The Libyan election process has begun. Candidacy for the presidential election begins this Monday in December and the candidacy for the legislative election in January, which is expected to calm the country after a decade of turmoil.
The Libyan High Commission (HNEC) has announced that the first round of nominations will begin on Monday, November 8. Presidential election in December, That continues January Assembly, To bring Libya out of a decade of chaos.
HNEC Director Imad al-Saye announced on Sunday that “the presidential election will be held from November 8 to 22 and the parliamentary election from December 8 to 7.” This is the true beginning of the electoral process.
Nominations for the presidency will be accepted “exclusively at the offices of the Commission, in Tripoli (west), Benghazi (east) and Seba” (south), while candidates for the legislature may be deposited in all HNEC offices. , An added Imad al-Sayyid.
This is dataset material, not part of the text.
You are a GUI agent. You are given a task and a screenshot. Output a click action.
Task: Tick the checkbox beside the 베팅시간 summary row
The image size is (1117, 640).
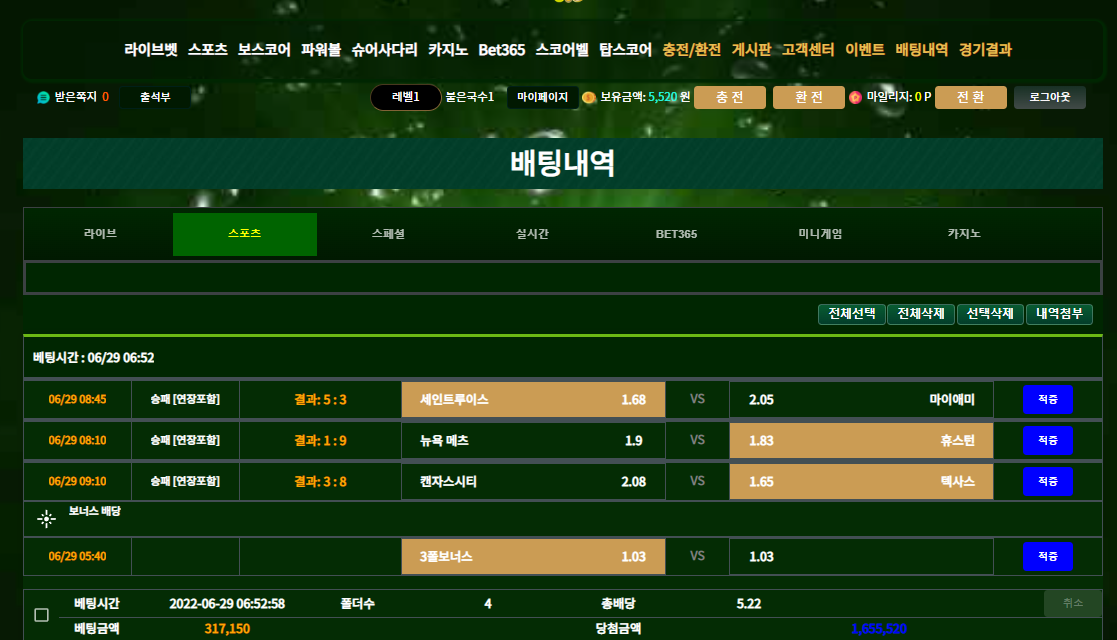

For this dual ballot, more than 2.83 million Libyans out of a population of about 7 million registered on HNEC’s online site. Voter card distribution will continue until the end of November.
Elections are necessary to calm the country
Libya is stuck In confusion After the 2011 uprising that ousted former dictator Muammar Gaddafi. The country is trying to close this turbulent chapter through the political process launched under the UN in November 2020.
According to the international community, it is necessary to hold elections to pacify the country with the largest oil reserves in Africa. In a weak security environment, the successful conclusion of these elections remains uncertain.
Imad al-Sayeh promised that “HNEC will do everything possible to ensure that these elections are free and fair.”
Chief al-Islam Gaddafi, son of a former “guide”, He said he could appear, Like Marshal Khalifa Haftar, the strongest man of the East.
Asked about the candidacy of these candidates and the current Prime Minister Abdelhamid Dibiba, Imad al-Saye confirmed that he would become the first Libyan president to be elected by universal suffrage, saying “everyone who meets the conditions required by law can run.”
Five figures have already announced their candidatures in advance: former Interior Minister Fati Bachaka, diplomat and founder of the Ihya Libya party, Araf al-Naeed, former Libyan ambassador to the UN, Ibrahim al-Dabbachi. , Fati Ben Shatwan, a former industry minister under Gaddafi and a member of the “National Project” party, and, to everyone’s surprise, the famous Libyan comic Hatem al-Ghur.